* DOCUMENT SECTION *
It used to be the food of choice for gundogs many years ago, before the market went mad 
Many healthy hard working dogs have spent their entire life on it, so it can't be that bad


----------



## bairdy144 (Sep 1, 2009)

Hi JSR.
Vitalin ( Active - £11 for 15 kg no vat to pay it's a working diet and no additives or preservetives) is a great choice. Been feeding my dogs on it for a long time and they are in great shape. You don't really need to add anything to it as it is a complete diet. ( but I like to add some tripe) As it is a kibble it can be soaked in boiled water to soften for your dogs. Have also brought up a litter of pups on Vitalin, they have turned out great and as far as I'm aware all are still on it.


----------



## JSR (Jan 2, 2009)

Good to know thanks guys. They are fed raw really but I just give them all a bit of mix to add to their diet and when 5 out of 5 say something is yummy I tend to believe them!! Foster dog Murphy has some last night and he enjoyed it too, I'll send some with him when he goes to his new home tonight.  It's a tiny bit more expensive than the working dog food I usually mix in for them but I don't mind if it means they all eat the same meal!! Makes a change from making one meal for the old boy, one for the teeny tiny and 3 for the other mutts!!!


----------



## nellie_dean (Apr 13, 2008)

I fed a previous dog on Vitalin muesli - I must confess it was a case of 'the price was right' rather than comparing price vs. quality. He was OK on it, but I wouldn't say that his coat was particularly good.
These days I avoid wheat because I know that it's not that digestible and you end up with more poo! So I feed Whites Premium which is a natural food. It costs twice as much but I'm guessing it's not twice as much to feed as feeding rates are lower. My latest dog looks much healthier on this diet, and I don't see myself going for cheap and cheerful again!


----------

* EXTRACTED MATERIAL *
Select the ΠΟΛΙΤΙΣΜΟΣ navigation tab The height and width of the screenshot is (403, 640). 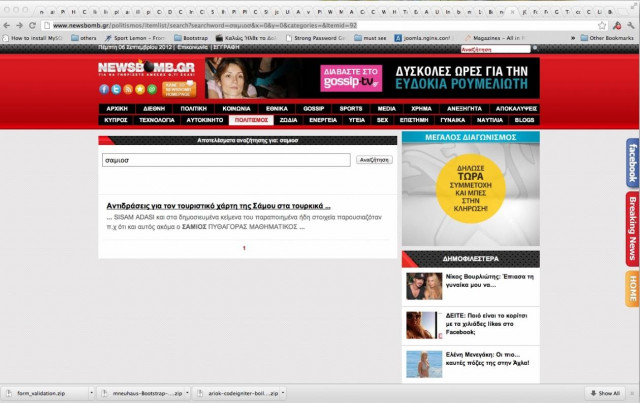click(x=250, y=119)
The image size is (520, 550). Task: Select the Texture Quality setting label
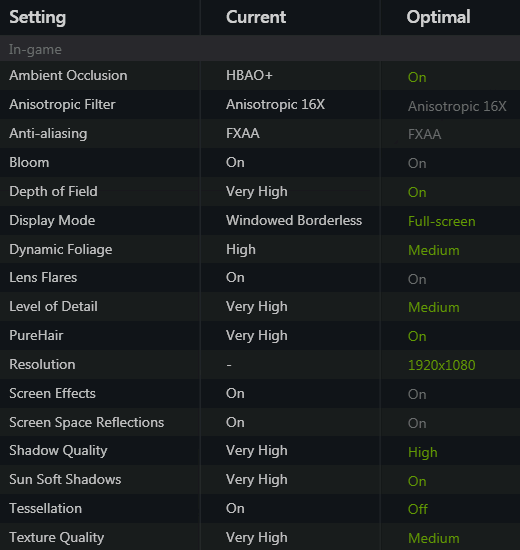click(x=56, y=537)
...
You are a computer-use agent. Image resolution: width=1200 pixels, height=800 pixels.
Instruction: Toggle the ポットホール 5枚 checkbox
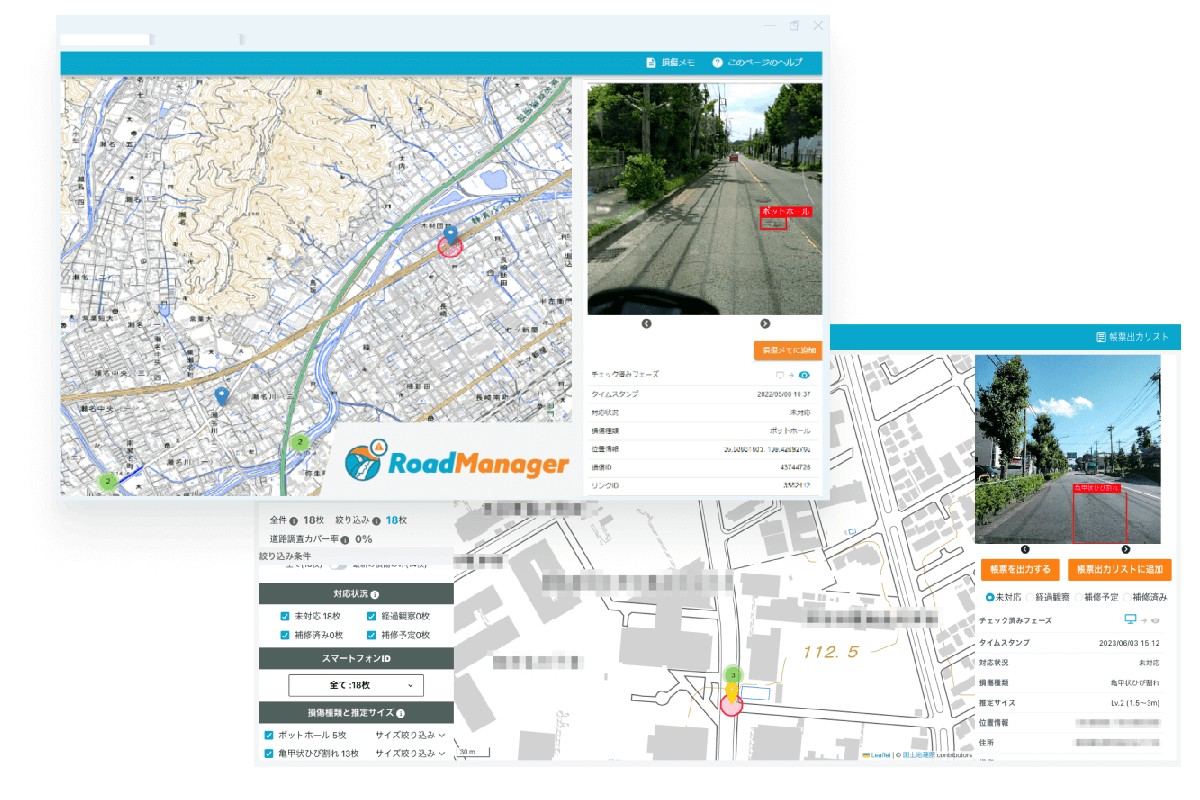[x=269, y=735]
...
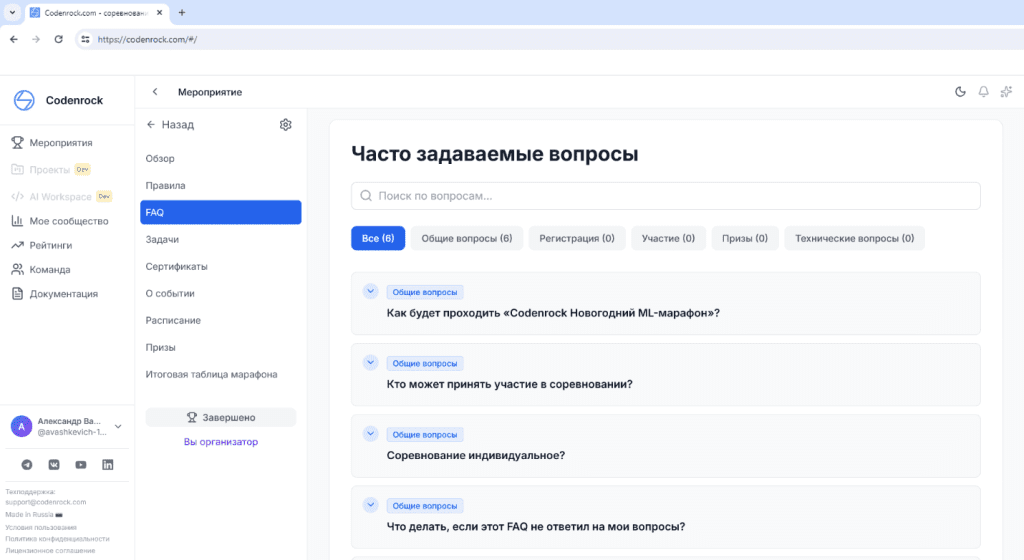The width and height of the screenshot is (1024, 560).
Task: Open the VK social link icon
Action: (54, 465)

* WHAT THIS TASK INVOLVES *
Decide whether each statement agrees with the forum thread about Vitalin dog food, answering yes or no and quoting the deciding words from the thread.
1. Vitalin Active sells for £11 for 15 kg.
2. JSR's dogs are mainly fed on kibble.
3. Whites Premium is said to cost three times as much as Vitalin.

* RESPONSE *
1. Yes: "£11 for 15 kg no vat to pay"
2. No: "They are fed raw really"
3. No: "It costs twice as much"